Appréciant hautement la visite de travail au Vietnam du général Tanasak Patimapragorn et les résultats de l’entretien entre l’état-major général de l’Armée populaire du Vietnam (APV) et le commandement de l’Armée royale thaïlandaise, Nguyên Tân Dung a estimé qu’ils contribueraient activement à intensifier la coopération bilatérale en matière de défense.
Le Vietnam, pays voisin de la Thaïlande, se réjouit du développement des relations de coopération et d’amitié dans plusieurs domaines, notamment dans l’économie, le commerce, l’investissement, le tourisme et la sécurité… La coopération entre les deux armées dans les patrouilles communes en mer s’est intensifiée ces derniers temps.

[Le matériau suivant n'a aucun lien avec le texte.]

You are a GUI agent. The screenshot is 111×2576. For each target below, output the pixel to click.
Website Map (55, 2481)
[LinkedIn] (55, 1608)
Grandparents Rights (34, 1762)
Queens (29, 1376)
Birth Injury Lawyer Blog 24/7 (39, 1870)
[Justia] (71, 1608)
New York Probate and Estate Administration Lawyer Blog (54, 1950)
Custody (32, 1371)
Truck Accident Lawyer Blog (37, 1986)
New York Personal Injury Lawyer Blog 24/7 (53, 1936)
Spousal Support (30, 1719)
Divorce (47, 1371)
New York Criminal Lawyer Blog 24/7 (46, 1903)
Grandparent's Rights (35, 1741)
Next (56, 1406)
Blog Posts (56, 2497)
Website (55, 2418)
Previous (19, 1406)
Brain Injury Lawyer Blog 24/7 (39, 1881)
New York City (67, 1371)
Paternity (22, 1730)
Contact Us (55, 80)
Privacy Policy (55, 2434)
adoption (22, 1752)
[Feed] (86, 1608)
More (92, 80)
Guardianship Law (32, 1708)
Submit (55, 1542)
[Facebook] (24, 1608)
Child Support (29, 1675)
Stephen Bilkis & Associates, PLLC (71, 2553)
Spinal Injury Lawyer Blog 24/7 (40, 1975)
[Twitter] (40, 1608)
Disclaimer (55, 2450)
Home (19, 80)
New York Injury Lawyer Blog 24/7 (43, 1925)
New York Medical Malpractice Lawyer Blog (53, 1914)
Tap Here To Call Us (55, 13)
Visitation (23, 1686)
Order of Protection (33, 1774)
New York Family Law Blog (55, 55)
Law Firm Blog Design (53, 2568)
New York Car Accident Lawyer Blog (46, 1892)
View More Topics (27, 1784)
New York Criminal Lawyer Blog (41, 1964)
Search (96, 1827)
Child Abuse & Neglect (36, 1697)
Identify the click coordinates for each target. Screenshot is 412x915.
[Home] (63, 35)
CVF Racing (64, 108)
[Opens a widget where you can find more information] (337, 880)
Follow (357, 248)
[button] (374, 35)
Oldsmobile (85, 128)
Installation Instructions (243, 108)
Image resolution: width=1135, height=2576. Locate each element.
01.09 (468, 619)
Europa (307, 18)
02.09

Elles doivent continuent de la renforcer ainsi que partager leurs expériences dans la formation et le sauvetage…, a-t-il proposé.
Le Premier ministre leur a également demandé de coopérer davantage en profitant du mécanisme de la Conférence élargie des ministres de la Défense de l’ASEAN (ADMM+), notamment sur la question de la Mer Orientale, pour la paix, la stabilité, la coopération et le développement dans la région comme dans le monde.
Le général Thanasak Patimaprakorn a insisté sur le but de sa visite, à savoir intensifier la coopération militaire avec le Vietnam, notamment en matière de formation et de sauvetage, avant d’affirmer qu’il ferait de son mieux pour renforcer les relations entre les deux pays, et particulièrement entre leurs armées.
Auparavant, le général Thanasak Patimaprakorn a eu un entretien avec le général de corps d’armée Dô Ba Ty, chef d’état-major général de l’Armée populaire du Vietnam et vice-ministre de la Défense.
Les deux parties se sont informées de la situation de développement socioéconomique de chaque pays, avant d’évaluer les résultats de la coopération entre les deux armées ces derniers temps.
Elles ont également discuté des moyens d'impulser les relations d’amitié et de coopération entre les deux armées, notamment à travers des échanges de délégations de divers échelons et l’intensification des patrouilles maritimes communes, ainsi que de questions régionales comme internationales d’intérêt commun.